Then in my script, I have: device = torch.device("cuda:3" if torch.cuda.is_available() else "cpu")
However, this gives me a weird error message: RuntimeError: CUDA error: invalid device ordinal
Then I try gpu cuda:0, 1, or 2, it correctly used the GPU but got an out of memory error. This makes sense because other programs are using them. What I don’t understand is that, why cuda:3 produce that error?
Then I changed to:
evice = torch.device(“cuda” if torch.cuda.is_available() else “cpu”)
And at command line i use: CUDA_VISIBLE_DEVICES=3 python my_script.py
This works fine, but this doesn’t allow me to use nohup: nohup CUDA_VISIBLE_DEVICES=3 python my_script.py &
Anyway, why. can’t I specify cuda:3 in the script without using the command-line option?
device = torch.device("cuda" if torch.cuda.is_available() else "cpu")
def get_bert():
from transformers import BertTokenizer, BertModel
tokenizer = BertTokenizer.from_pretrained("hfl/chinese-roberta-wwm-ext", model_max_length=128)
model = BertModel.from_pretrained("hfl/chinese-roberta-wwm-ext")

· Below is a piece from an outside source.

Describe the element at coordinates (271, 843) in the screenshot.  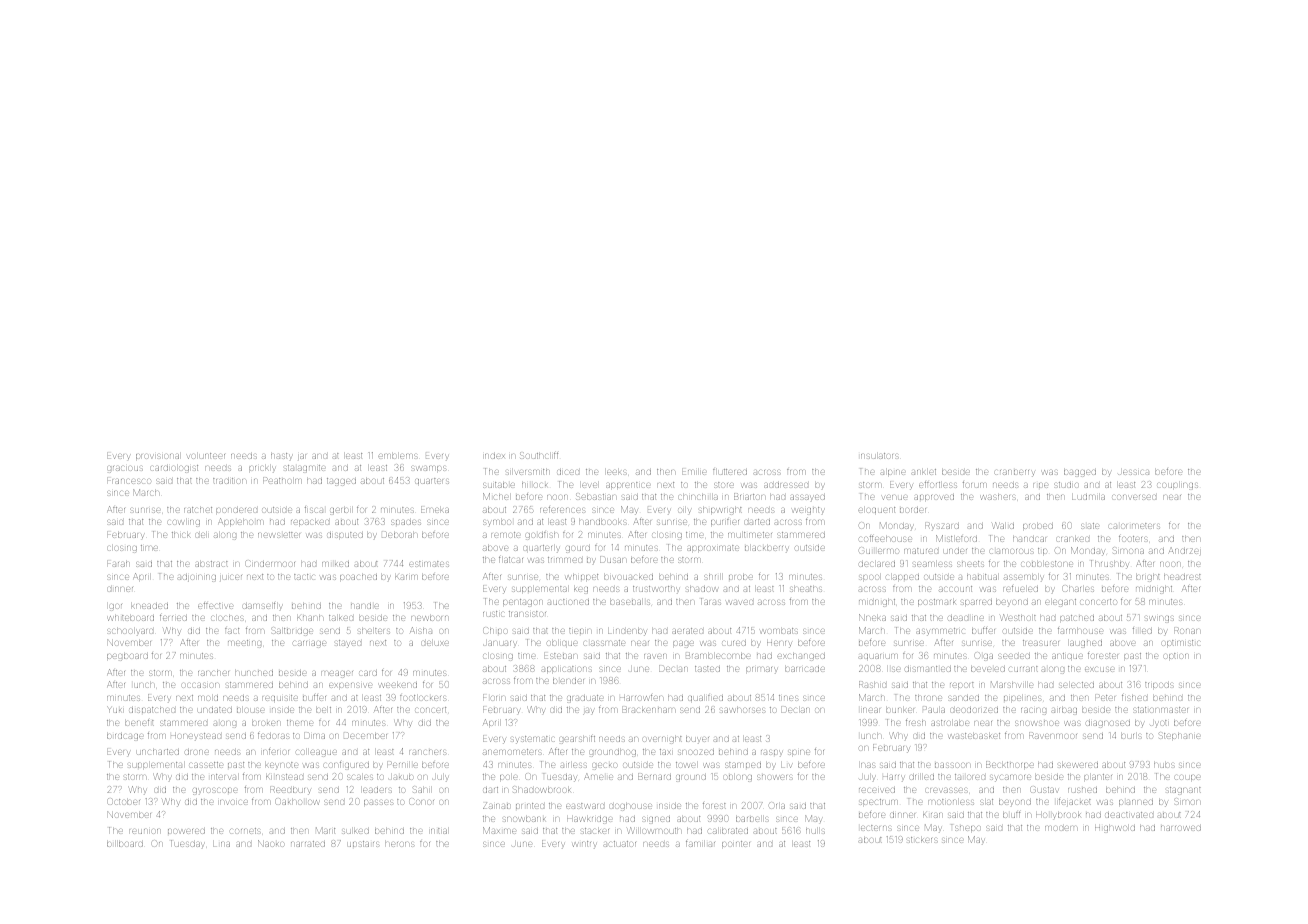
I see `Naoko` at that location.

if torch.cuda.device_count() > 1:
print("Let's use", torch.cuda.device_count(), "GPUs!")
model = torch.nn.DataParallel(model)
#model = torch.nn.DataParallel(model, device_ids=[0, 1])
model = model.to(device)
return tokenizer, model
From nvidia-smi screenshot, you can see that there are 4 GPUs, however, the torch.cuda.device_count()=3, and my program only uses 3 GPUs(0,1,2), while GPU 3 is idle. If I specify: device_ids=[0,1,2,3]
It says ‘AssertionError: Invalid device id’.

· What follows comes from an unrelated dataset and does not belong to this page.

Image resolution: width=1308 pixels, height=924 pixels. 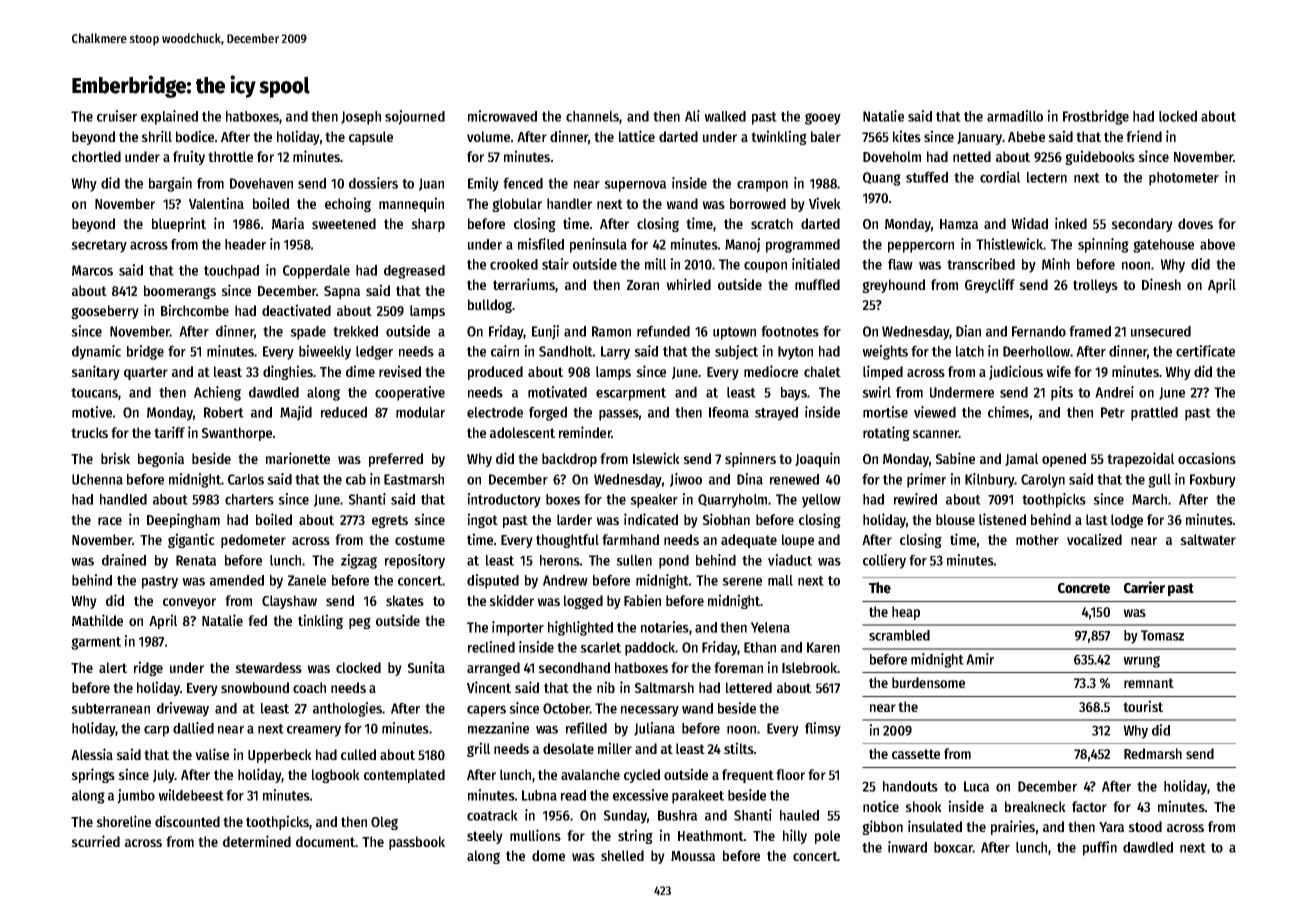 What do you see at coordinates (1015, 116) in the document?
I see `armadillo` at bounding box center [1015, 116].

Another question is when using multl-GPUs, is this specification of device right? device = torch.device("cuda" if torch.cuda.is_available() else "cpu")
This seems to only get ‘cuda:0’, but the code above does use 3 GPUs, which I don’t quite understand.

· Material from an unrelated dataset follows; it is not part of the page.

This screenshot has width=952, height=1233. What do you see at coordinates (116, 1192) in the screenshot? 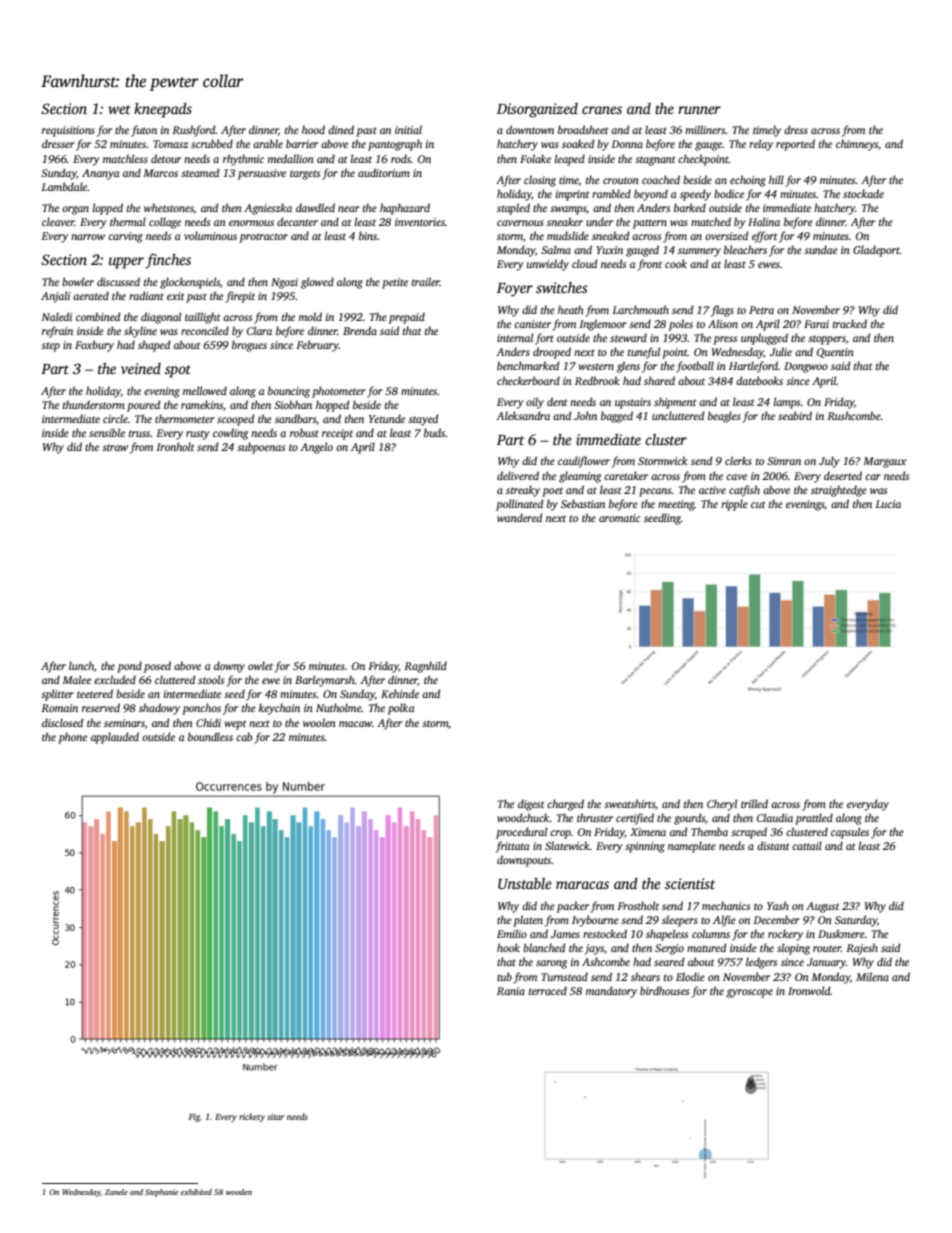
I see `Zanele` at bounding box center [116, 1192].
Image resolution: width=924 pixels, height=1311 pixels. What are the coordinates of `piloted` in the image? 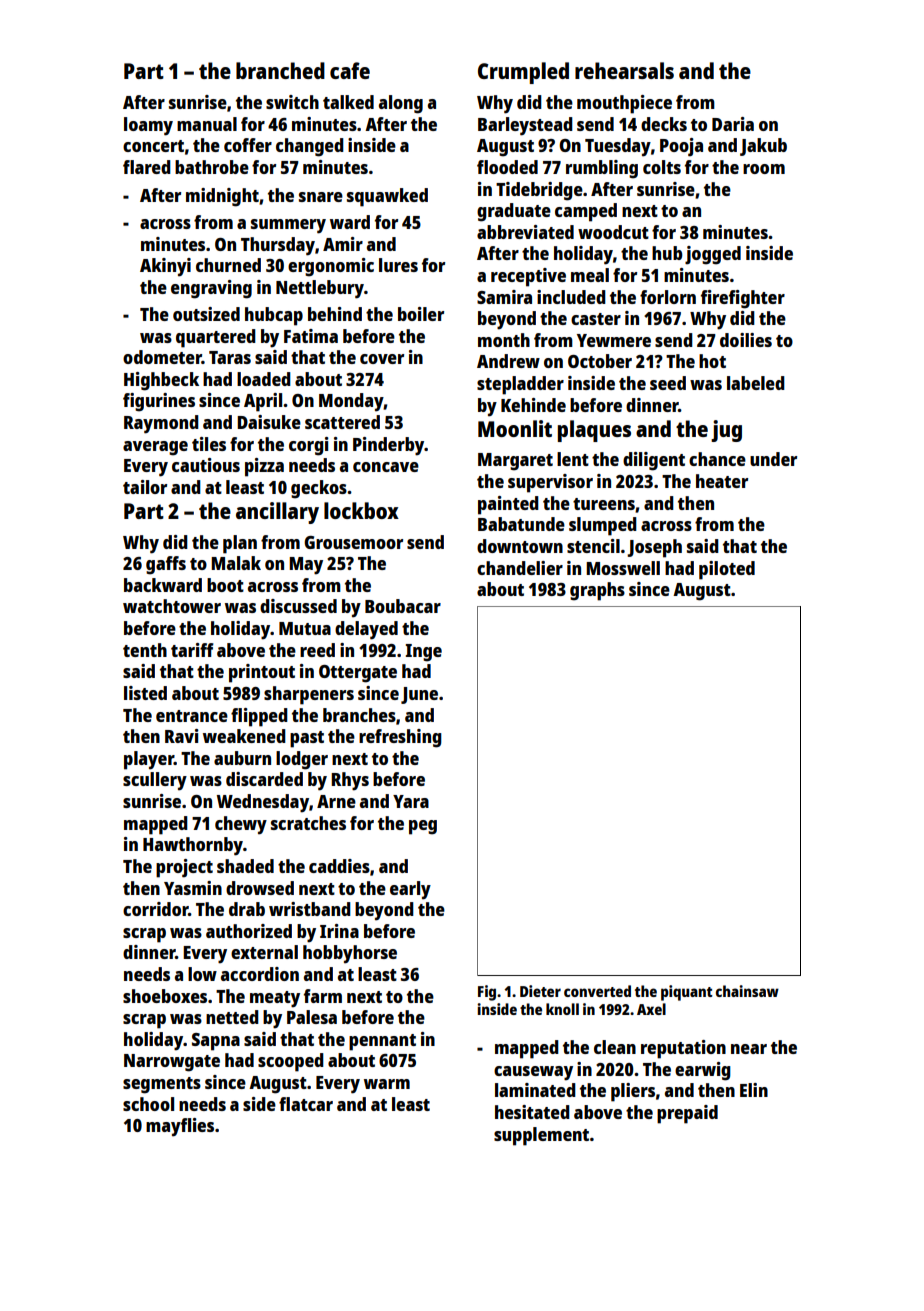 It's located at (727, 570).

From nvidia-smi screenshot, you can see that there are 4 GPUs, however, the torch.cuda.device_count()=3,
If you still have the CUDA_VISIBLE_DEVICES that hides the 4th GPU that is expected. Keep in mind that nvidia-smi does NOT respect this env variable and will always show you all the devices.
This seems to only get ‘cuda:0’, but the code above does use 3 GPUs, which I don’t quite understand.
It does get you device 0 by default.
3 GPUs are used because of your DataParallel call where you don’t specify the device_ids and so it uses all visible GPUs.
‘If you still have the CUDA_VISIBLE_DEVICES that hides the 4th GPU that is expected.’: I thought I had disabled the setting in the bash, but it’s still on.